Set down, exactly and with nothing added, the lines running from the one that holds "You are a GUI" to the final line of the records. Pictures stay out of the copy.

● ● ●

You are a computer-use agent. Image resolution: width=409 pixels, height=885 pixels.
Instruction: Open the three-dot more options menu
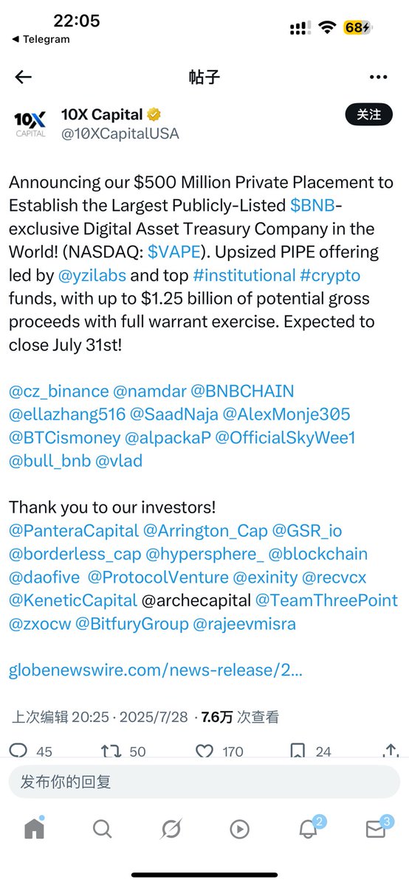[x=378, y=77]
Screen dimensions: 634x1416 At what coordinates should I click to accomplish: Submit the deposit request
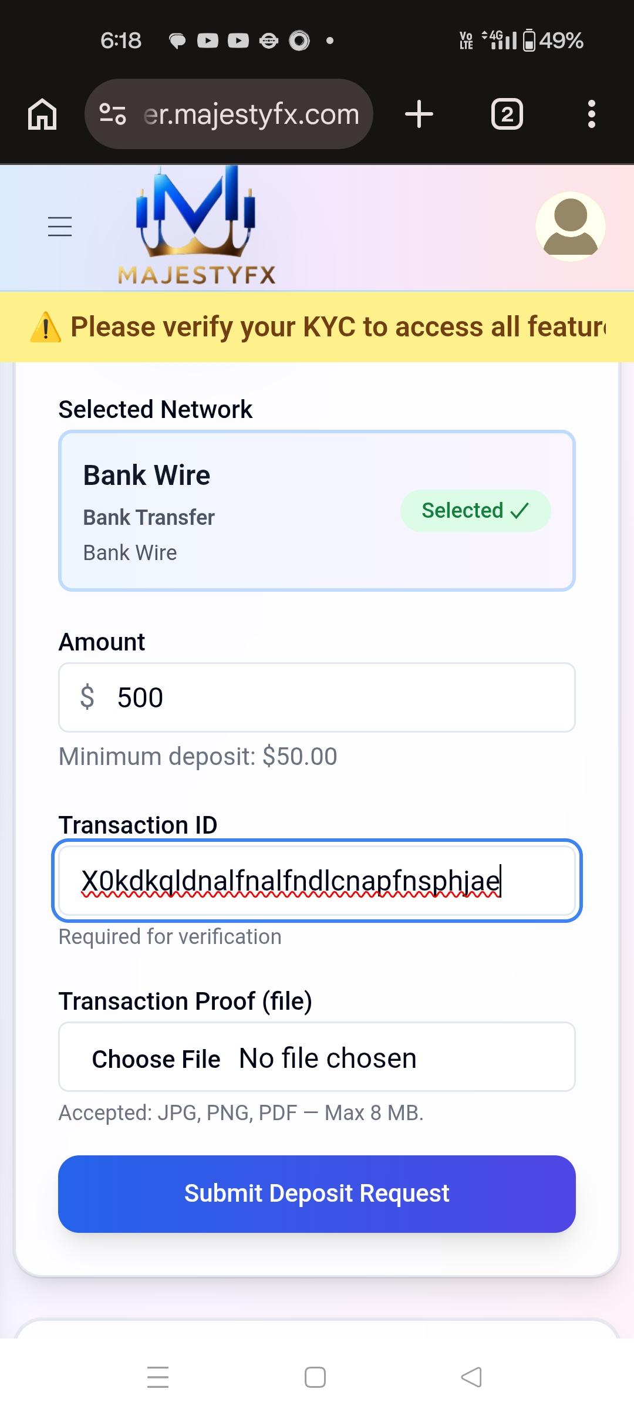click(x=317, y=1194)
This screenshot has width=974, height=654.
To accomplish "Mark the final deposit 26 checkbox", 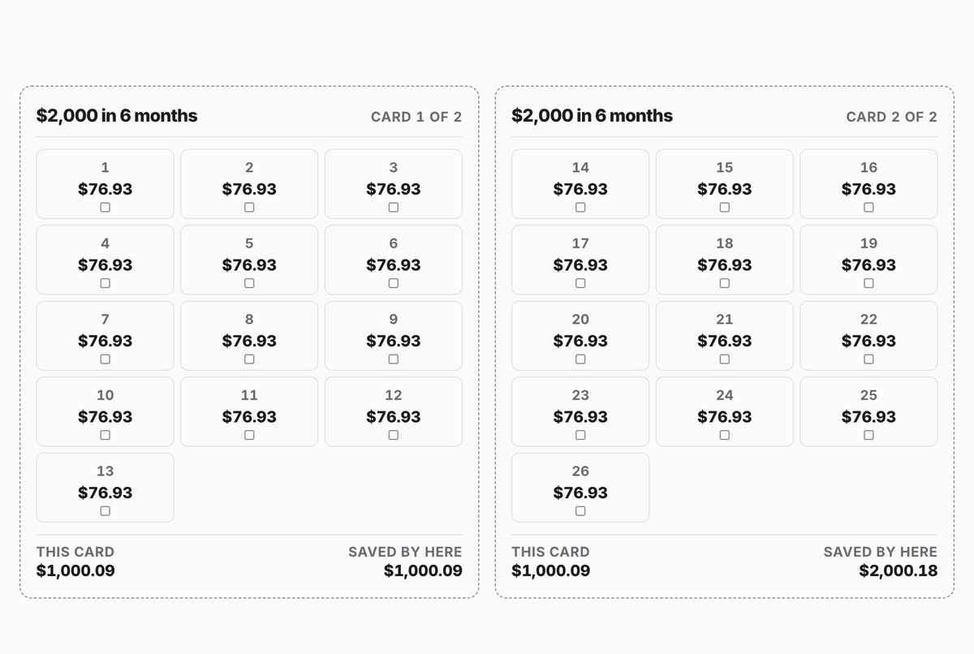I will point(580,510).
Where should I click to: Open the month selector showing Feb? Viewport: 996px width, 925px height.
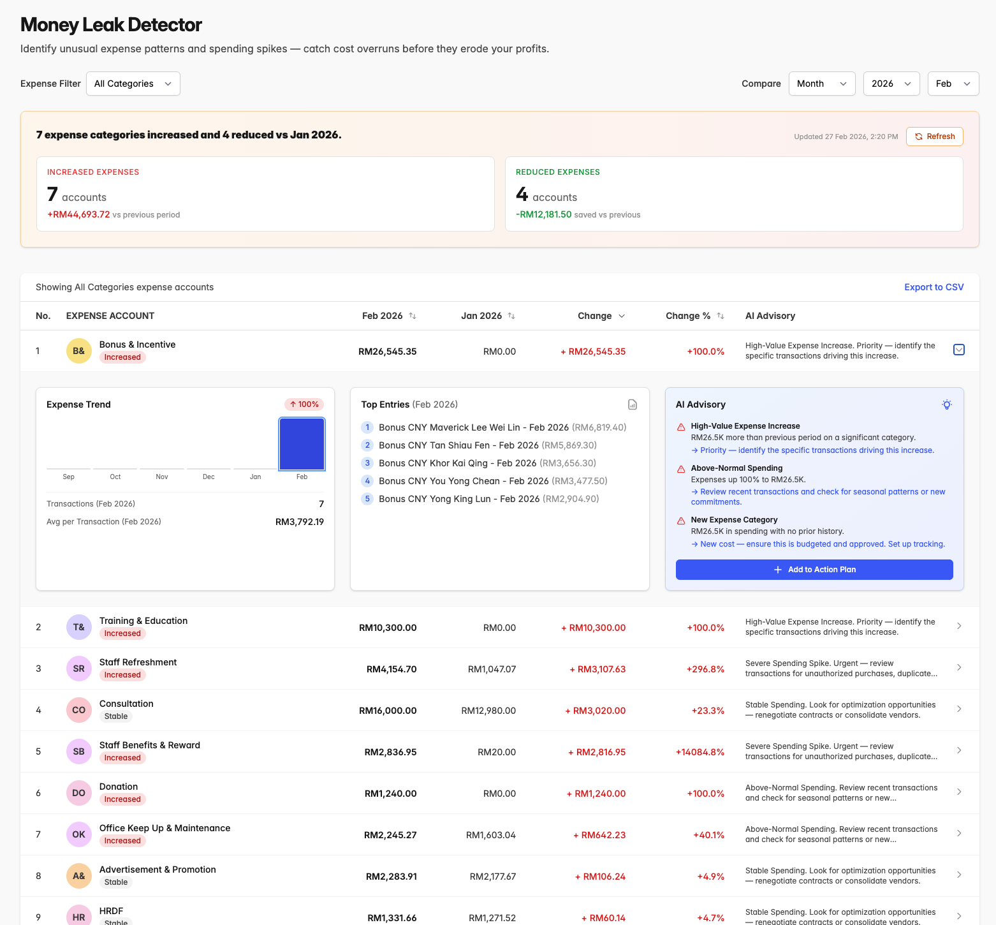click(953, 83)
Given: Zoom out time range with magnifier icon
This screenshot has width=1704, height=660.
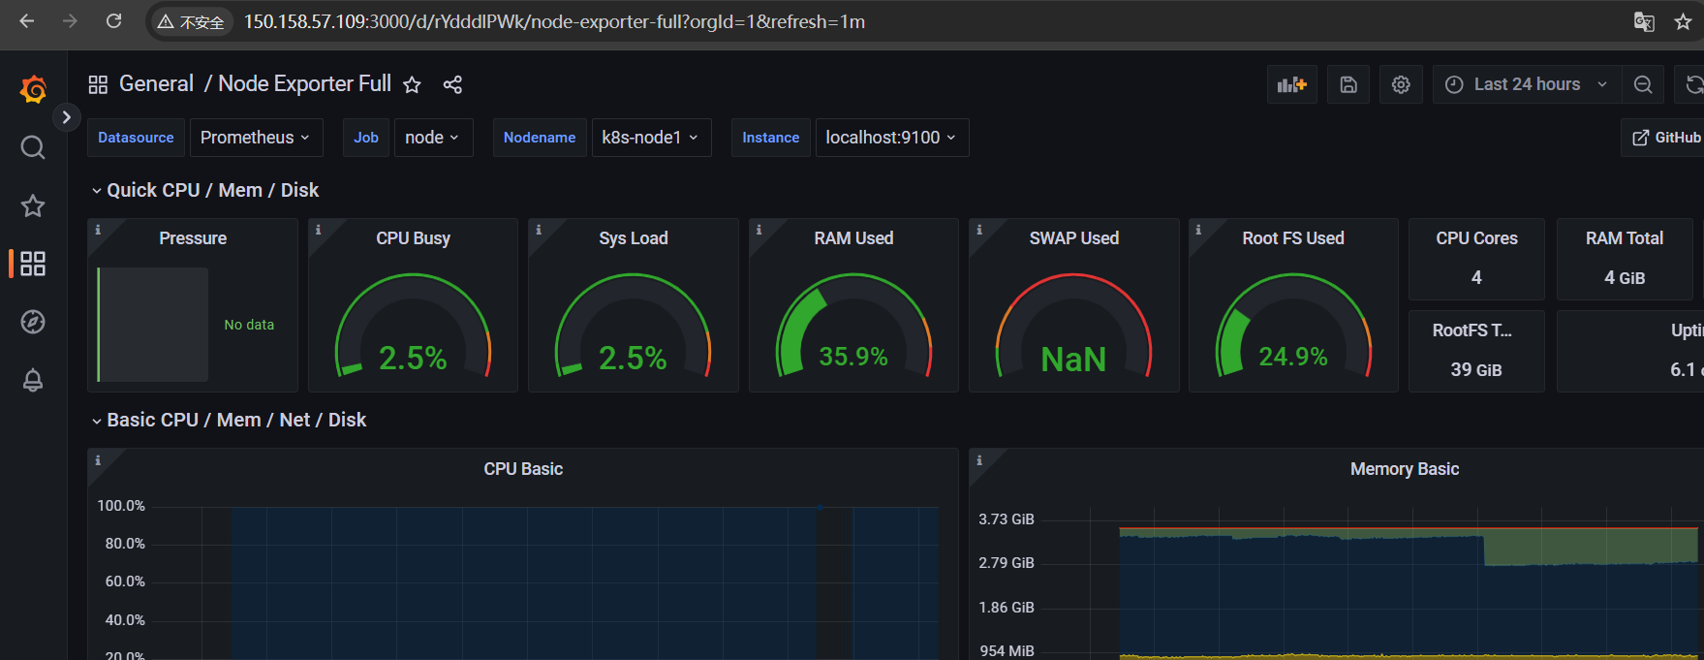Looking at the screenshot, I should pos(1643,84).
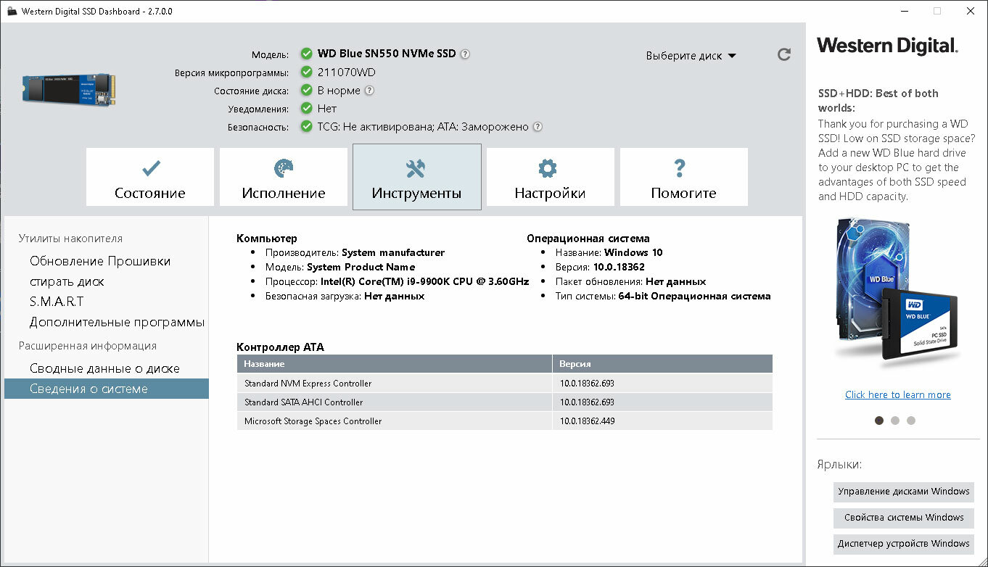Screen dimensions: 988x567
Task: Switch to the 'Состояние' tab
Action: point(150,178)
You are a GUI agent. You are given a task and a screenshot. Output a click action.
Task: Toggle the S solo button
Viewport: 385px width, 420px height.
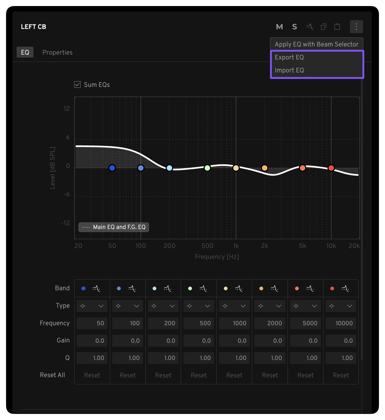[294, 27]
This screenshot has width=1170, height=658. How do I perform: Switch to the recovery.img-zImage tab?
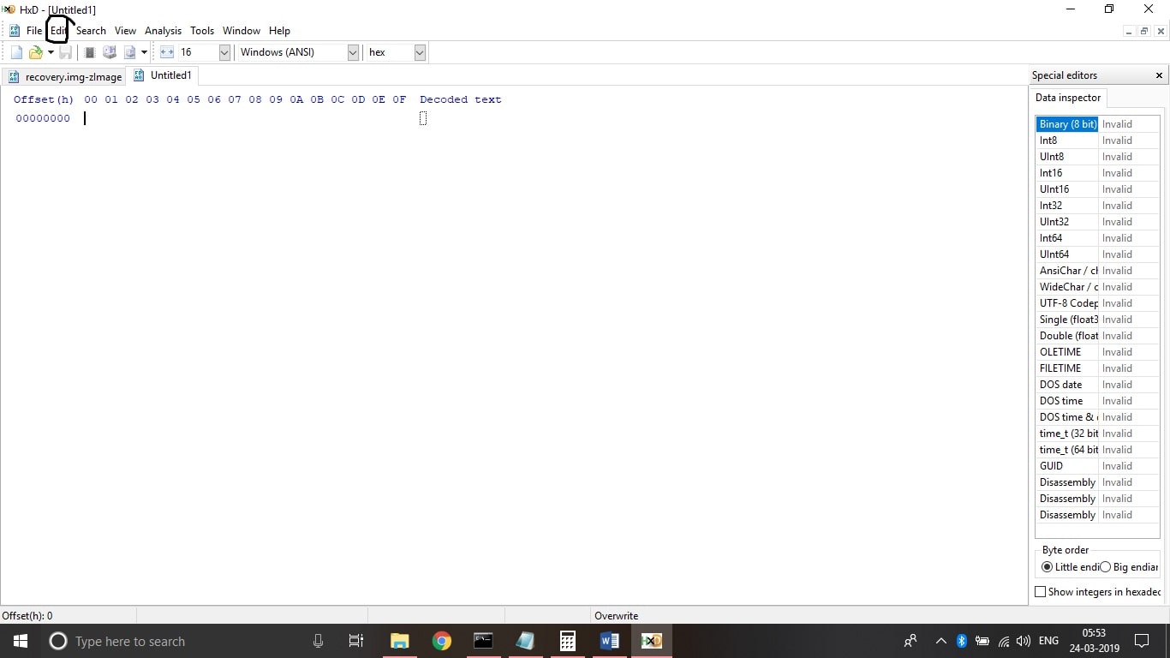[x=66, y=76]
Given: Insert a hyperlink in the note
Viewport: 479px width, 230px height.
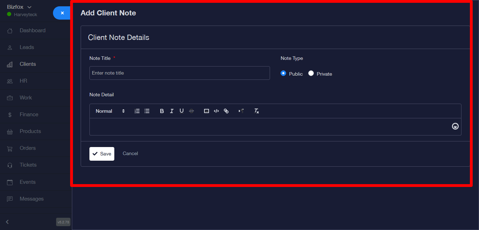Looking at the screenshot, I should point(226,111).
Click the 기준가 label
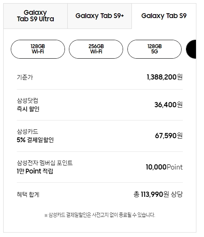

● ● ●

SOLUTION TO THE EXERCISE –
You are a GUI agent. You are given a task and a screenshot. Output a click action.
Task: Toggle the S solo button
Viewport: 385px width, 420px height.
[294, 27]
This screenshot has width=1170, height=658. How do I perform: Switch to the recovery.img-zImage tab?
[x=66, y=76]
Given: Insert a hyperlink in the note
Viewport: 479px width, 230px height.
Looking at the screenshot, I should point(226,111).
Click the 기준가 label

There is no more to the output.